━━━━━ TEXT SEGMENT

Primary LanguageJupyter NotebookGNU General Public License v3.0GPL-3.0

EX. NO.7


Implementation of Text Summarization

Aim: to perform automatic text summarization using Natural Language Processing (NLP) techniques.


Step 1 Import necessary libraries for natural language processing tasks.
Step 2: Download NLTK resources, including the punkt tokenizer and stopwords.
Step 3: Define Text Preprocessing Function to tokenize, remove stopwords, and perform stemming.
Step 4: Define the Text Summarization Function using a simple frequency-based approach.
- Calculate the frequency of each word in the preprocessed text.
- Calculate a score for each sentence based on the sum of word frequencies.
- Select the top N sentences with the highest scores to form the summary.
Step 5: Construct the main program to read the paragraph and perform text summarization
- Generate and print the original text.
- Generate and print the text summary using the Text Summarization function


import nltk
from nltk.corpus import stopwords
from nltk.tokenize import word_tokenize, sent_tokenize
from nltk.stem import PorterStemmer

def preprocess_text(text):
  words = word_tokenize (text)
  # Remove stopwords and punctuation
  stop_words = set(stopwords.words('english'))
  filtered_words = [word for word in words if word.lower() not in stop_words and word.isalnum()]
  # Stemming
  stemmer = PorterStemmer()
  stemmed_words = [stemmer.stem (word) for word in filtered_words]
  return stemmed_words

def generate_summary (text, num_sentences=3):
  sentences = sent_tokenize(text)

━━━━━━━━━━

Reproduce the stretch of the text summarization exercise from "Step 1 Import" through "the original text." word for word.

━━━━━ LISTED ENTRIES

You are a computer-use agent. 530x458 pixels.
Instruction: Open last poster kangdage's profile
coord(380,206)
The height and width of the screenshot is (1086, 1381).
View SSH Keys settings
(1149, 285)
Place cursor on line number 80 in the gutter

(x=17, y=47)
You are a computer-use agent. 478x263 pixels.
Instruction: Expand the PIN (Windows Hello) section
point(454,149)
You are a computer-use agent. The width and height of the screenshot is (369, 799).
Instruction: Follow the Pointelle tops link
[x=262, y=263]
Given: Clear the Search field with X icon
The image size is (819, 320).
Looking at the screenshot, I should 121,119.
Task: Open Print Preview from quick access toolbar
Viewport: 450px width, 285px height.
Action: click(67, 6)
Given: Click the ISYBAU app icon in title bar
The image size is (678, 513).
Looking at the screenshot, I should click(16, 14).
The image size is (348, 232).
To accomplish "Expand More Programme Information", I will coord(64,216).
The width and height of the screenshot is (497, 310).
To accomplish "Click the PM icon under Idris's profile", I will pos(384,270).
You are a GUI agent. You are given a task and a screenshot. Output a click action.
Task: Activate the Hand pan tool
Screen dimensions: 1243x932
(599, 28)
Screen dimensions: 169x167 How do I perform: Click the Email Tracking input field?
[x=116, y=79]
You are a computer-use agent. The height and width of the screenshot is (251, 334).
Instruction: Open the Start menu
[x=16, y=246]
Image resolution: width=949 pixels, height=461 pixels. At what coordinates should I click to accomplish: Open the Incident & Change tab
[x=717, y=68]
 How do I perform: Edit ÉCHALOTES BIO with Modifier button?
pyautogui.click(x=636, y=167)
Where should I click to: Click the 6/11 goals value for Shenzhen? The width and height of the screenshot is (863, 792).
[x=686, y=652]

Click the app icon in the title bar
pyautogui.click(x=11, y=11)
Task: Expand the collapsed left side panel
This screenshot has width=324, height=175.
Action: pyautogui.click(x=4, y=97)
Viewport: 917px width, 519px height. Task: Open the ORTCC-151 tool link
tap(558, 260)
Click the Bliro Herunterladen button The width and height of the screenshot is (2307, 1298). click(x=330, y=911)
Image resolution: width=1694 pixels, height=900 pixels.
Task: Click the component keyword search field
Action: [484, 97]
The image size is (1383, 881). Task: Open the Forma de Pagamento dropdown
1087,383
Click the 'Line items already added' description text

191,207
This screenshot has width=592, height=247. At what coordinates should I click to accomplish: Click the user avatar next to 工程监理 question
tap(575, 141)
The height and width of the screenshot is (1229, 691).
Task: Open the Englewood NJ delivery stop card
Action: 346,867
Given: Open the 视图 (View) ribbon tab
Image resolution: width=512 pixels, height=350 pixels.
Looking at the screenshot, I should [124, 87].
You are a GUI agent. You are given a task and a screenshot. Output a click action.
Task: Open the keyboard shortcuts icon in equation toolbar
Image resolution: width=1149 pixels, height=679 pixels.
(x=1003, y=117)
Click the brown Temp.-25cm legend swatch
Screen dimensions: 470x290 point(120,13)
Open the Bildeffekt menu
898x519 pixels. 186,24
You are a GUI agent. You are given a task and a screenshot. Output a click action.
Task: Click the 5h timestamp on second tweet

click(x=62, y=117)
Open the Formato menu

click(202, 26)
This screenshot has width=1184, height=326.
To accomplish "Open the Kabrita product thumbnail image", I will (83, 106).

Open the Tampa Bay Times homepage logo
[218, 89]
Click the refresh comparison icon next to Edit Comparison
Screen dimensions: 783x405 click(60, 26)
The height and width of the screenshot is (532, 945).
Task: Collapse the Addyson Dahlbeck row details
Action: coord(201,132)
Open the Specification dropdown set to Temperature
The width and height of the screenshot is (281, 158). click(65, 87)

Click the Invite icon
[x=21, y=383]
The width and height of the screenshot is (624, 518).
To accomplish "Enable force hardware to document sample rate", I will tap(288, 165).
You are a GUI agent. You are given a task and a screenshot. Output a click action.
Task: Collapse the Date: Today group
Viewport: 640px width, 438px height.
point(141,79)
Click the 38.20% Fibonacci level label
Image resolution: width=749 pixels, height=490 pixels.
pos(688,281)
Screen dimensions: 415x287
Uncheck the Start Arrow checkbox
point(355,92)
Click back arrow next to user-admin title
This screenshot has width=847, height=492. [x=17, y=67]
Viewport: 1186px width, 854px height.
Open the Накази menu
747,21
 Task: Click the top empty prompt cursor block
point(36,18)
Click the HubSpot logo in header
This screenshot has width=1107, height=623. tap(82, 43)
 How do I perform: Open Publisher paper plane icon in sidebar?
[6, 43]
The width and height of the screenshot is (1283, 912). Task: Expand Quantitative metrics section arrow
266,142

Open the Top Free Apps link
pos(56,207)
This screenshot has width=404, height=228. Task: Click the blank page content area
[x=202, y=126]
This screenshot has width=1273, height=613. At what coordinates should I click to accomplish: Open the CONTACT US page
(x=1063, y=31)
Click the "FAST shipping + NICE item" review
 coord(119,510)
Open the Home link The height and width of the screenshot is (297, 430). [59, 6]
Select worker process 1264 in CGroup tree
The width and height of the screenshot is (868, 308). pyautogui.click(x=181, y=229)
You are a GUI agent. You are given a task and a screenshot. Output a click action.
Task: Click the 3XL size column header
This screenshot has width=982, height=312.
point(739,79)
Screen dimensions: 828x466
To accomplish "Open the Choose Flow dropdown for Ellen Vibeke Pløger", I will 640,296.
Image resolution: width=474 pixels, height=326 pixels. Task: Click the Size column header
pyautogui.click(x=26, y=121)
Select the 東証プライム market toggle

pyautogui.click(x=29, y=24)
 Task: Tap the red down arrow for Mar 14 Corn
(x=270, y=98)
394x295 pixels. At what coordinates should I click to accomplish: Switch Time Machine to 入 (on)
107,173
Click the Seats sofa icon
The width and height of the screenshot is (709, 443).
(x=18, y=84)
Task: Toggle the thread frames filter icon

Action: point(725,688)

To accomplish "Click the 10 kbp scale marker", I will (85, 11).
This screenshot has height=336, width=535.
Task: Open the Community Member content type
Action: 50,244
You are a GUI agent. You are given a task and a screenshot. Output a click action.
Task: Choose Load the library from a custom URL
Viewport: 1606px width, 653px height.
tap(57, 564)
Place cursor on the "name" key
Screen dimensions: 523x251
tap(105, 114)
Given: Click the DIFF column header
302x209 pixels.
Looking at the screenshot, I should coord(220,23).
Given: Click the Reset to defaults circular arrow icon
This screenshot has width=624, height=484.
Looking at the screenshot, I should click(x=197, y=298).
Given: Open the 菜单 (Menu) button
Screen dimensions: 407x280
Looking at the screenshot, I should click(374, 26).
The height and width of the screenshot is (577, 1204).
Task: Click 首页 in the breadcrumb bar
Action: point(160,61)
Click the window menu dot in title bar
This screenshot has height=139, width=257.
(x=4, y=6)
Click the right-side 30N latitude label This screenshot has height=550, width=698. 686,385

━━━━━━━━━━

• THE OUTPUT:
Step 1 Import necessary libraries for natural language processing tasks.
Step 2: Download NLTK resources, including the punkt tokenizer and stopwords.
Step 3: Define Text Preprocessing Function to tokenize, remove stopwords, and perform stemming.
Step 4: Define the Text Summarization Function using a simple frequency-based approach.
- Calculate the frequency of each word in the preprocessed text.
- Calculate a score for each sentence based on the sum of word frequencies.
- Select the top N sentences with the highest scores to form the summary.
Step 5: Construct the main program to read the paragraph and perform text summarization
- Generate and print the original text.